A Rita chiedo la perseveranza nel bene; di ravvivare la speranza nei momenti bui attraverso il perdono; e sempre il dono di tanta umiltà.

È vero che gli agostiniani sono un Ordine che ha una sua democrazia interna?

Verissimo, come tutti gli Ordini mendicanti. Forse alcuni pensano che nel nostro caso il priore, similmente agli abati o al superiore di altre realtà religiose, abbia un’autorità indiscussa. Invece è solo, nelle cose più importanti, l’esecutore delle deliberazioni del capitolo, la riunione mensile dei frati della comunità. In esso si esercita il discernimento della volontà di Dio e si prendono le decisioni cercando il più possibile una linea condivisa. A volte è anche necessario che alcune scelte vengano prese a maggioranza.

Con quali preghiere apre e chiude la giornata?

Al mattino, prima delle Lodi comunitarie, ringrazio Dio per il dono della vita con parole che sgorgano dal cuore; alla sera chiudo con la bellissima preghiera di Compieta.

C’è ancora spazio nella Chiesa per il protagonismo femminile?

Molto spazio. La Chiesa necessita, per essere sé stessa, della femminilità. Per comprendere la volontà di Dio oggi il discernimento va fatto insieme, uomini e donne, e poi attuato ognuno secondo il proprio ministero e il proprio carisma. C’è ancora molto da camminare in questo.

Le piacerebbe ritornare un giorno a Milano?

Certo. Amo molto questa realtà che mi ha generato alla fede.
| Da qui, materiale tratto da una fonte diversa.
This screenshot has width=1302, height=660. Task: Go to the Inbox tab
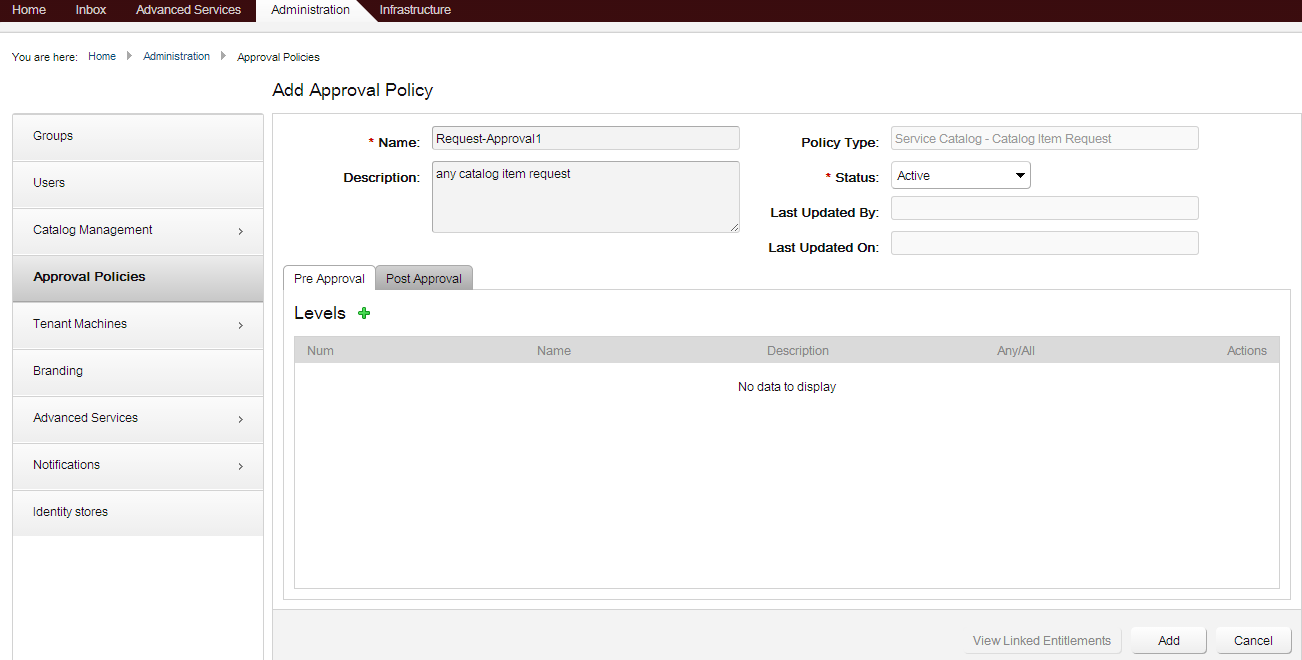91,10
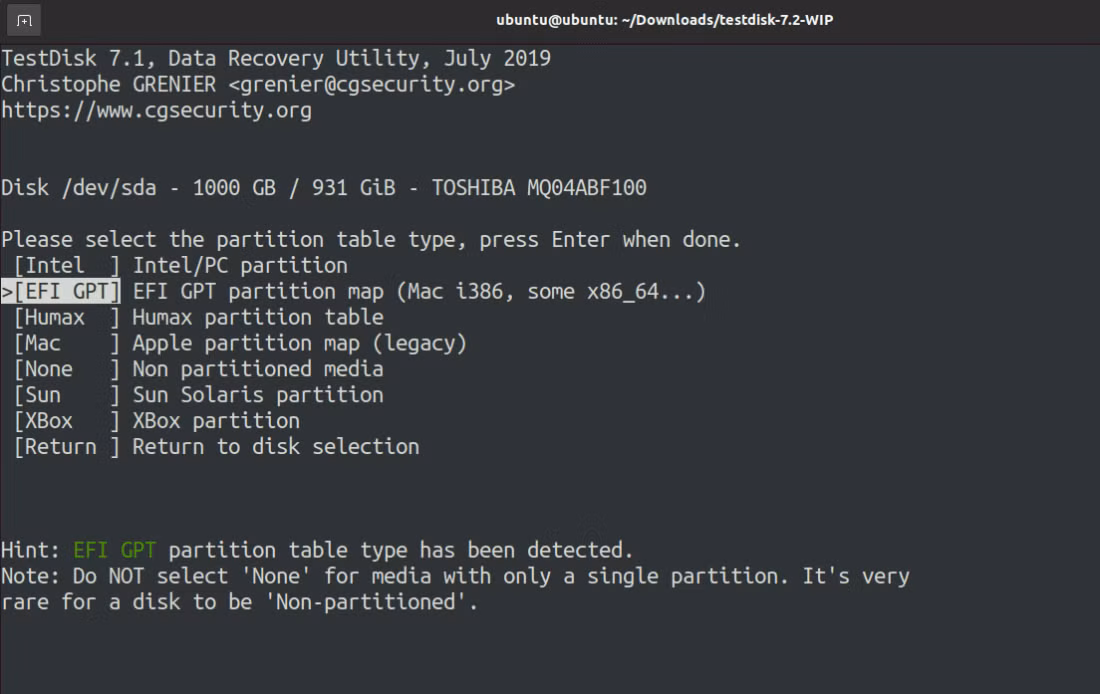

Ora, sia io che lei, siamo tanto cambiati, ma rimane intatta la testimonianza di fede che la parrocchia e il santuario di S. Rita sanno donare, come ho potuto constatare anche in questa visita.

Al terzo sollecito, padre Luciano mi saluta. Lo aspettano in Oratorio per un incontro. Pur avendo dilatato l’intervista in due momenti (tarda mattinata e pomeriggio), diverse domande son rimaste sul taccuino, inevase. A me non sono bastati 90 minuti per esaurire un personaggio poliedrico come il Provinciale degli Agostiniani d’Italia. Ad una prossima puntata, dunque.